◆ **TASK BRIEF**
Your answer should consist of each line below that includes the word "logo".

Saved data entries
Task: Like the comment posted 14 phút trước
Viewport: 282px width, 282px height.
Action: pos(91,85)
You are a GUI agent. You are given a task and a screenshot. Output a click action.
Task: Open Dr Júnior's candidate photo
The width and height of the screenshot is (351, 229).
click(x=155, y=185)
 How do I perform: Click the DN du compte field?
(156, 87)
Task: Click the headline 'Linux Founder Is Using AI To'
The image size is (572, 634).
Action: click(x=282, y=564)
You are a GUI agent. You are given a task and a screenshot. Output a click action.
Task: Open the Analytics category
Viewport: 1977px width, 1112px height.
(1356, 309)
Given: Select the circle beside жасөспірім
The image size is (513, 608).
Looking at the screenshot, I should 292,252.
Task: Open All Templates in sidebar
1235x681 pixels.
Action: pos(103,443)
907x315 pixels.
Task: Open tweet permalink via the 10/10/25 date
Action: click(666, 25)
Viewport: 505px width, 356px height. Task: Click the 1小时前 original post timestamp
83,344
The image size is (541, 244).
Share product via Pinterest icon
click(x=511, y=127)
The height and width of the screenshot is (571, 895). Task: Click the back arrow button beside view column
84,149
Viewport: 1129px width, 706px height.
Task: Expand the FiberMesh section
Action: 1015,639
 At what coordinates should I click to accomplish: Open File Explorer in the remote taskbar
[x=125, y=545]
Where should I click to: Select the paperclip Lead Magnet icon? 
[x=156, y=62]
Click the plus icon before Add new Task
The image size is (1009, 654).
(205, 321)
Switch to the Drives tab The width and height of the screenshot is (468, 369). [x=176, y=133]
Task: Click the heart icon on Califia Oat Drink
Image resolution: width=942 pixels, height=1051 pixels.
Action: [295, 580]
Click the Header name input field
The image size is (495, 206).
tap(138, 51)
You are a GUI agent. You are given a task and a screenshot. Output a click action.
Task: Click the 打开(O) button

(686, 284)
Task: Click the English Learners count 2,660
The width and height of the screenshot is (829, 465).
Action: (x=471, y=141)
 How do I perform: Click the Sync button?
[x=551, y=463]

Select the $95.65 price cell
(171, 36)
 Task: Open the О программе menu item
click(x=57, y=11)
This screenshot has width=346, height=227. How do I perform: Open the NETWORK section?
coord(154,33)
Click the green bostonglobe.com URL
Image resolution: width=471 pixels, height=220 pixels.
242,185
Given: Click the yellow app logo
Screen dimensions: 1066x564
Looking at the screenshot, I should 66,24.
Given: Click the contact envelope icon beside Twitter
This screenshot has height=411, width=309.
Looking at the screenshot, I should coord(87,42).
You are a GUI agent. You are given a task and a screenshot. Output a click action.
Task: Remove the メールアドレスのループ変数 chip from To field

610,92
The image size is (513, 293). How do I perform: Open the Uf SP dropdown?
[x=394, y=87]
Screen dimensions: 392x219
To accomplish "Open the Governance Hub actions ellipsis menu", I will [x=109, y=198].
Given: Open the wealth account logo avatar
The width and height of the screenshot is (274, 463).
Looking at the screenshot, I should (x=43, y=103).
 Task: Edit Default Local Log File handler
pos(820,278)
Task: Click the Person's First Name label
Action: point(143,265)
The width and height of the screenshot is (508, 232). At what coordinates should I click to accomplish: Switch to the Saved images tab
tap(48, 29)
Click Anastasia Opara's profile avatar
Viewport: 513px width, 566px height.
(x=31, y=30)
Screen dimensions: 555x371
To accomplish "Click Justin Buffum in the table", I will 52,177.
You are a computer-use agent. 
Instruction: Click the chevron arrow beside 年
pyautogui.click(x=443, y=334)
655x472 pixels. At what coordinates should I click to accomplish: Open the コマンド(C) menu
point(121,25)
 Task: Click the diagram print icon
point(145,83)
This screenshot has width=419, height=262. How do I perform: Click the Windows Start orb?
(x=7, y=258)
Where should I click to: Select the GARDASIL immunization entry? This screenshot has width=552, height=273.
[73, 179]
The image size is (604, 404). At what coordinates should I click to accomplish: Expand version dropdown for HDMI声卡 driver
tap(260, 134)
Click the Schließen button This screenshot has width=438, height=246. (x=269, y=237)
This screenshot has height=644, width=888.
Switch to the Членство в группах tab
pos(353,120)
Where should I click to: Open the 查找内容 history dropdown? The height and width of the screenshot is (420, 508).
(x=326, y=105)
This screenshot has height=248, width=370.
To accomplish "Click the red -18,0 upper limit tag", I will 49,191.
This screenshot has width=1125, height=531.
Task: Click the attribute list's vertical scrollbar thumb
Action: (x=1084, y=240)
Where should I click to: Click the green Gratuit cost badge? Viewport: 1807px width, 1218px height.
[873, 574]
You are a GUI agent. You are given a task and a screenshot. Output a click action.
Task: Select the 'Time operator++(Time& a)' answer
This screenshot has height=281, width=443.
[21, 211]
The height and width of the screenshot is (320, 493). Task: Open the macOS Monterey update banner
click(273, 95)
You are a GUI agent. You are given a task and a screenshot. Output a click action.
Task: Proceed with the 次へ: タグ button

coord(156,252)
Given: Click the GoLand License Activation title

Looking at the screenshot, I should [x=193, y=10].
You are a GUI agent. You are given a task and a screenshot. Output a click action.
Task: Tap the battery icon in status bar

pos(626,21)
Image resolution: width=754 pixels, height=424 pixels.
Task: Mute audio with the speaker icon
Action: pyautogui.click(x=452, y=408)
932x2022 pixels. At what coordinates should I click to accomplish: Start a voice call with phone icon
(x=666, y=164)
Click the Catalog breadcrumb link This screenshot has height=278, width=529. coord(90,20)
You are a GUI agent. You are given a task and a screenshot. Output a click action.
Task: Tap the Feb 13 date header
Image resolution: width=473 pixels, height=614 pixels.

◆ **RESULT OF THIS TASK**
Given: Click the yellow app logo
Given: Open the wealth account logo avatar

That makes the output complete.